─── Excerpted passage
With manuscript in hand, Silva Tavares cheerfully returned to the dimly lit workshop in Calçada de S.Francisco because, yet again, he could make good use of José Apolinário Ramos' art.
At Ideal, there was a rigid and out-dated routine. The working day started at 8 with a break for lunch between 12.30 and 1o'clock and ended at 5 p.m..
Apolinário Ramos never gave an inch, quite the opposite. He was as strict in his trade as Herberto was with his writing. There was no room for manoeuvre in the complicated, esoteric and closed art of printing by hand, especially when it came to time. "We never gave time a thought. The time we had was fair, and it ran out, because time is essential to any art because art demands precision and patience", explained Silva Tavares.
A little after 8 o'clock one morning, Silva Tavares arrived at Ideal to start printing "Flash"; he went straight to the moulds to decide on the best letters to print the poem. As always, they were tidied away in their original order in a corner cupboard: they were arranged according to the kind of letter, capital letters at the top - hence the tall box - and small letters underneath in a short box. The first step was to choose the kind of letter, "the one which best fit the text being printed". For "Flash", he chose Elzevir, font size 12.
──────
[Actions to take]:
[1] In the printing passage, which typeface and size did Silva Tavares choose for "Flash"?
[2] Using the printing passage, state whether each statement agrees with it, answering yes or no and quoting the words that decide it. (a) The working day at Ideal ended at 5 p.m. (b) Capital letters were kept in a short box beneath the small letters. (c) Silva Tavares arrived at Ideal a little after 8 o'clock one morning to start printing "Flash".
The lines that follow are not required for either task.
─── Provided material
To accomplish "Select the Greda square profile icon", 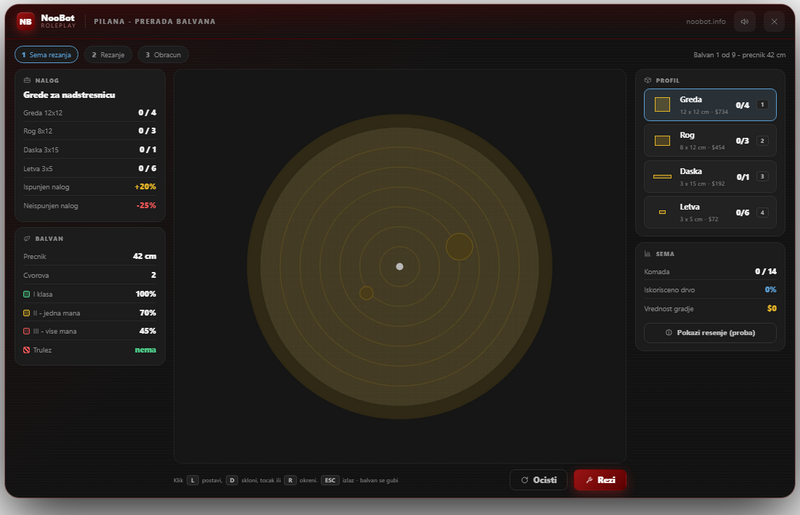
──────
[Results]:
[1] Elzevir, font size 12.

[2]
(a) Yes: "ended at 5 p.m."
(b) No: "capital letters at the top - hence the tall box - and small letters underneath in a short box"
(c) Yes: "A little after 8 o'clock one morning, Silva Tavares arrived at Ideal to start printing "Flash""